Another method to configure log rollover, which will persist even if nsrladb is renamed is to configure logrotate settings on the NVE's operating system for the NetWorker service log files.
vi /etc/logrotate.conf
add the following lines:
# NetWorker log files
/nsr/logs/daemon.log {
rotate 5
weekly
create
missingok
compress
}
/nsr/logs/daemon.raw {
rotate 5
weekly
create
missingok
compress
delaycompress
}
/opt/lgtonmc/logs/gstd.log {
rotate 5
weekly
create
missingok
compress
}
/opt/lgtonmc/logs/gstd.raw {
rotate 5
weekly
create
missingok
compress
delaycompress
}
- weekly this is the log rotation period; the logs will be rotated every week. Other possible values are daily and monthly.
- rotate 5 indicates that only 5 rotated logs should be kept. The oldest file will be removed on the subsequent run.
- missingok If the log file is missing, go on to the next one without issuing an error message.
- compress all rotated logs should be compressed.
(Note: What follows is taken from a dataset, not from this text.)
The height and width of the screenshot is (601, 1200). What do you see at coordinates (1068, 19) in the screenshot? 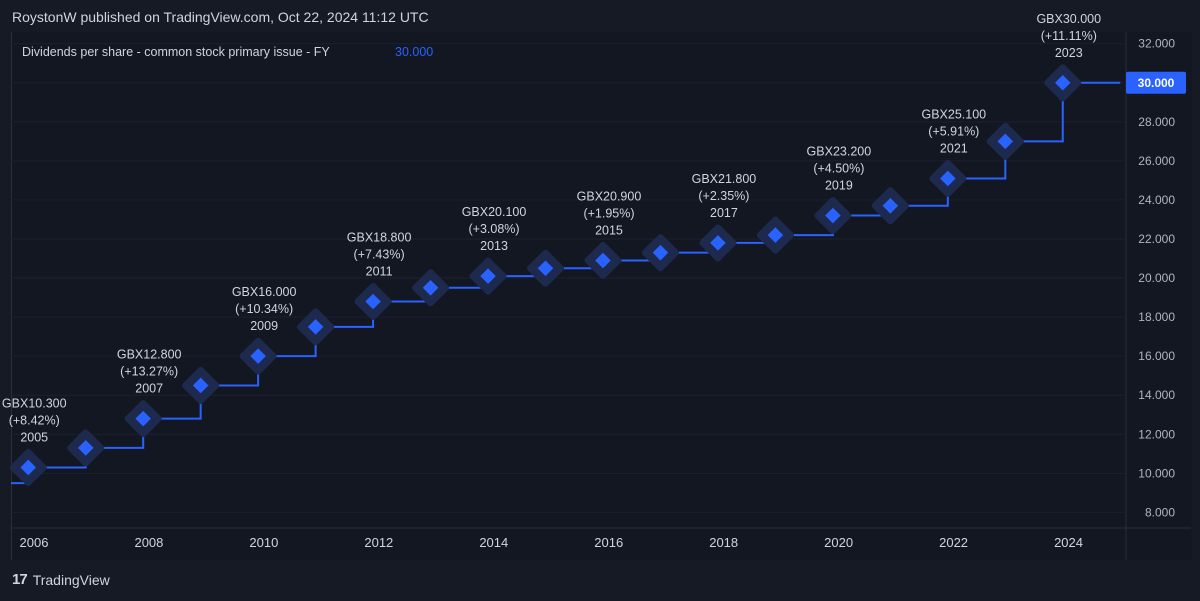
I see `annotation-value: GBX30.000` at bounding box center [1068, 19].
- delaycompress can be used when some program cannot be told to close its logfile and thus might continue writing to the previous log file for some time
- Additional options can be found in the logrotate man page. https://linux.die.net/man/8/logrotate
NOTE: The above example is not a recommendation on how many rotate cycles should be set, or how often this rotation should be done. This will need to be determined by the backup/NVE administrator. If logs need to be retained for longer periods of time, consider creating a NetWorker client for the NVE to backup the /nsr/logs directory through a NetWorker Protection Policy.